Two Triad cities have been awarded federal Victim of Crime Act (VOCA) grants for violence intervention programs. But the funding falls far short of years past while the need in some communities has grown.

Last week the Governor’s Crime Commission signed off on $3.5 million for North Carolina, with roughly $400,000 earmarked for the Triad. Two domestic violence intervention programs in Winston-Salem will receive $50,000 apiece.

And in Greensboro, the city’s Behavioral Health Program gets a quarter of a million dollars to train staff and standardize resource sharing among all four of its violence intervention organizations.

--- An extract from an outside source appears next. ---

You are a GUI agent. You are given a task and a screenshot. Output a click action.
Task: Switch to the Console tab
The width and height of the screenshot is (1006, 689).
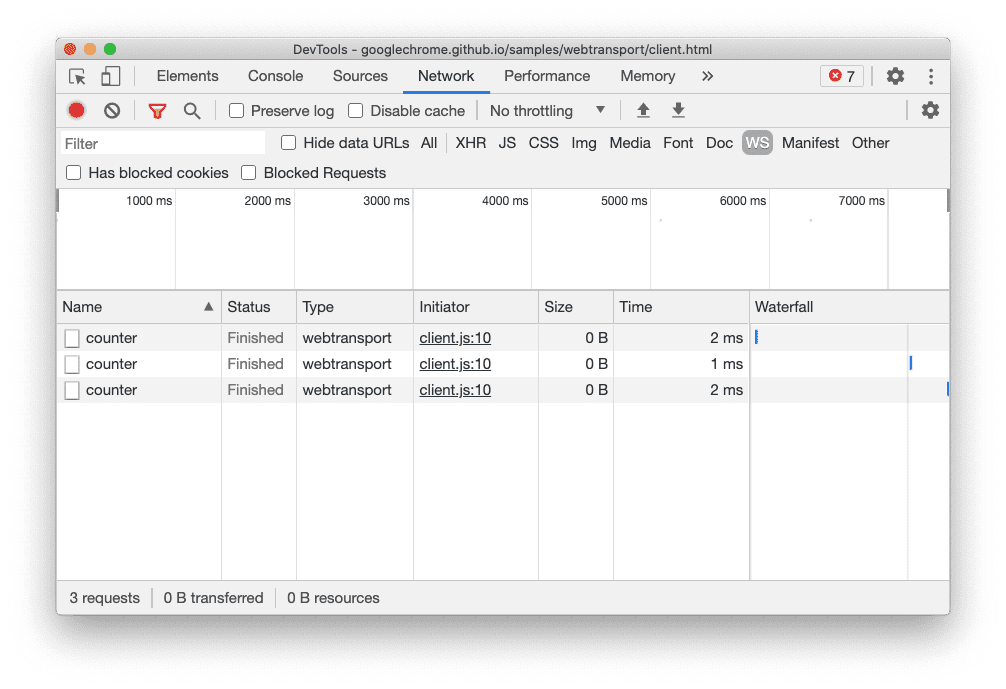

Governor's Crime Commission Executive Director Caroline Farmer calls the statewide VOCA funding a drop in the bucket and a steady decline from its peak of some $100 million just a few years ago.

"It is funding that comes from the U.S. attorneys, from lawsuits, and the funding for this year has been held up in a lawsuit," she says. "So, because of that, we do not have the full amount of funding that we would have had for next year’s VOCA."

Farmer says local law enforcement figures and the Department of Health and Human Services’ database of firearm-related injuries at hospitals shows that the violent crime rate in many of North Carolina’s rural areas is on the rise. She says it takes years for violence in those communities to get where it is, and it will take years for it to go down.